Stored records:
'''

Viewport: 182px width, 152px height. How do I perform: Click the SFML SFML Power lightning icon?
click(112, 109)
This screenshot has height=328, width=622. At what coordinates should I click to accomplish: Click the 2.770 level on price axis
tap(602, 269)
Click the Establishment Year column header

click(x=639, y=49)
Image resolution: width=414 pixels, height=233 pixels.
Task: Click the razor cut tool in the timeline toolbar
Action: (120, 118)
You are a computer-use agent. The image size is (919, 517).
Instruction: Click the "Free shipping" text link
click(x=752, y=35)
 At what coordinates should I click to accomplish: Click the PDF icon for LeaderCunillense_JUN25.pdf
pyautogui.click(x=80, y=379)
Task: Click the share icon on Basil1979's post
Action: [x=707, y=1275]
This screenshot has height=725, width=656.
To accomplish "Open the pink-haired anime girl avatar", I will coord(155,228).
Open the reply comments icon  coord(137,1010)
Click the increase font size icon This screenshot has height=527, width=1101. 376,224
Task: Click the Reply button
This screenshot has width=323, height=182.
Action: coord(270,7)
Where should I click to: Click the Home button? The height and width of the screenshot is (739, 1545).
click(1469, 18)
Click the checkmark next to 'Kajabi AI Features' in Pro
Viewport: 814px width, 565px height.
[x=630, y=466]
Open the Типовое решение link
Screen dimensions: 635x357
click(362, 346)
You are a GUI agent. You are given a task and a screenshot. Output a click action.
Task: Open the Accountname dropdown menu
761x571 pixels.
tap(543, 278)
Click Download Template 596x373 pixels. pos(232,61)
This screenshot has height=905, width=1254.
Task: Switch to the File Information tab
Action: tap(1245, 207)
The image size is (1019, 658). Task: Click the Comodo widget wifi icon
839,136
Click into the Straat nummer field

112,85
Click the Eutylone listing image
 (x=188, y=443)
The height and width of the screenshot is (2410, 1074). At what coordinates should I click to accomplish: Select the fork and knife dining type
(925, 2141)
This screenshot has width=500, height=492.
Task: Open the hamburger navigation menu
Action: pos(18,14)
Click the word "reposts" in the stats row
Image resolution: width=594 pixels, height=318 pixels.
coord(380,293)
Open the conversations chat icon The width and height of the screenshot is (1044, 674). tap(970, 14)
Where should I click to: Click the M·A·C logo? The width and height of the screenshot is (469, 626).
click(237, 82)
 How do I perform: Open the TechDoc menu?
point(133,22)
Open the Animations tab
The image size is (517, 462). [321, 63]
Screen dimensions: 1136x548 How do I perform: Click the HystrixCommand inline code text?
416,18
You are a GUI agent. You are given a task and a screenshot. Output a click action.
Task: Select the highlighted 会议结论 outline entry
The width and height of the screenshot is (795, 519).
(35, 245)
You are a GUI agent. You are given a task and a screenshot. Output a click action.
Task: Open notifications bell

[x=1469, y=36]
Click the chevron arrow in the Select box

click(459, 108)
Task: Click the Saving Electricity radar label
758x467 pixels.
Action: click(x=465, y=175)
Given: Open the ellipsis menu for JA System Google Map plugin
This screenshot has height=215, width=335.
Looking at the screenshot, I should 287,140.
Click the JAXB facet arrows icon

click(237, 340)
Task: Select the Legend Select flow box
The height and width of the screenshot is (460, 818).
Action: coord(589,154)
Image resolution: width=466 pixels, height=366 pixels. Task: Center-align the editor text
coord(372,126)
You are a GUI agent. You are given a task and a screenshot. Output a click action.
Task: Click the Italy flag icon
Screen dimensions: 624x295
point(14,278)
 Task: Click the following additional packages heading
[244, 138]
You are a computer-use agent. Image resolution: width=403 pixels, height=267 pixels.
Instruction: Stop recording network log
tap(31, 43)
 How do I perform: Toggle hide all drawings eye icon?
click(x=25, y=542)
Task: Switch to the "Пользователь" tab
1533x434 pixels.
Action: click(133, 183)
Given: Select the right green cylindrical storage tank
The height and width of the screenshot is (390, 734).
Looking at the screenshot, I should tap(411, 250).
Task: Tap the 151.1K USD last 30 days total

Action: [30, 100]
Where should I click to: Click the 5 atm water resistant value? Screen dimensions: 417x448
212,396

'''

» Task goal
Could you restate the records above word for word?

» Output of the exercise
Viewport: 182px width, 152px height. How do I perform: Click the SFML SFML Power lightning icon?
click(112, 109)
This screenshot has height=328, width=622. At what coordinates should I click to accomplish: Click the 2.770 level on price axis
tap(602, 269)
Click the Establishment Year column header

click(x=639, y=49)
Image resolution: width=414 pixels, height=233 pixels.
Task: Click the razor cut tool in the timeline toolbar
Action: (120, 118)
You are a computer-use agent. The image size is (919, 517).
Instruction: Click the "Free shipping" text link
click(x=752, y=35)
 At what coordinates should I click to accomplish: Click the PDF icon for LeaderCunillense_JUN25.pdf
pyautogui.click(x=80, y=379)
Task: Click the share icon on Basil1979's post
Action: [x=707, y=1275]
This screenshot has height=725, width=656.
To accomplish "Open the pink-haired anime girl avatar", I will coord(155,228).
Open the reply comments icon  coord(137,1010)
Click the increase font size icon This screenshot has height=527, width=1101. 376,224
Task: Click the Reply button
This screenshot has width=323, height=182.
Action: coord(270,7)
Where should I click to: Click the Home button? The height and width of the screenshot is (739, 1545).
click(1469, 18)
Click the checkmark next to 'Kajabi AI Features' in Pro
Viewport: 814px width, 565px height.
[x=630, y=466]
Open the Типовое решение link
Screen dimensions: 635x357
click(362, 346)
You are a GUI agent. You are given a task and a screenshot. Output a click action.
Task: Open the Accountname dropdown menu
761x571 pixels.
tap(543, 278)
Click Download Template 596x373 pixels. pos(232,61)
This screenshot has height=905, width=1254.
Task: Switch to the File Information tab
Action: tap(1245, 207)
The image size is (1019, 658). Task: Click the Comodo widget wifi icon
839,136
Click into the Straat nummer field

112,85
Click the Eutylone listing image
 (x=188, y=443)
The height and width of the screenshot is (2410, 1074). At what coordinates should I click to accomplish: Select the fork and knife dining type
(925, 2141)
This screenshot has width=500, height=492.
Task: Open the hamburger navigation menu
Action: pos(18,14)
Click the word "reposts" in the stats row
Image resolution: width=594 pixels, height=318 pixels.
coord(380,293)
Open the conversations chat icon The width and height of the screenshot is (1044, 674). tap(970, 14)
Where should I click to: Click the M·A·C logo? The width and height of the screenshot is (469, 626).
click(237, 82)
 How do I perform: Open the TechDoc menu?
point(133,22)
Open the Animations tab
The image size is (517, 462). [321, 63]
Screen dimensions: 1136x548 How do I perform: Click the HystrixCommand inline code text?
416,18
You are a GUI agent. You are given a task and a screenshot. Output a click action.
Task: Select the highlighted 会议结论 outline entry
The width and height of the screenshot is (795, 519).
(35, 245)
You are a GUI agent. You are given a task and a screenshot. Output a click action.
Task: Open notifications bell

[x=1469, y=36]
Click the chevron arrow in the Select box

click(459, 108)
Task: Click the Saving Electricity radar label
758x467 pixels.
Action: click(x=465, y=175)
Given: Open the ellipsis menu for JA System Google Map plugin
This screenshot has height=215, width=335.
Looking at the screenshot, I should 287,140.
Click the JAXB facet arrows icon

click(237, 340)
Task: Select the Legend Select flow box
The height and width of the screenshot is (460, 818).
Action: coord(589,154)
Image resolution: width=466 pixels, height=366 pixels. Task: Center-align the editor text
coord(372,126)
You are a GUI agent. You are given a task and a screenshot. Output a click action.
Task: Click the Italy flag icon
Screen dimensions: 624x295
point(14,278)
 Task: Click the following additional packages heading
[244, 138]
You are a computer-use agent. Image resolution: width=403 pixels, height=267 pixels.
Instruction: Stop recording network log
tap(31, 43)
 How do I perform: Toggle hide all drawings eye icon?
click(x=25, y=542)
Task: Switch to the "Пользователь" tab
1533x434 pixels.
Action: click(133, 183)
Given: Select the right green cylindrical storage tank
The height and width of the screenshot is (390, 734).
Looking at the screenshot, I should tap(411, 250).
Task: Tap the 151.1K USD last 30 days total

Action: [30, 100]
Where should I click to: Click the 5 atm water resistant value? Screen dimensions: 417x448
212,396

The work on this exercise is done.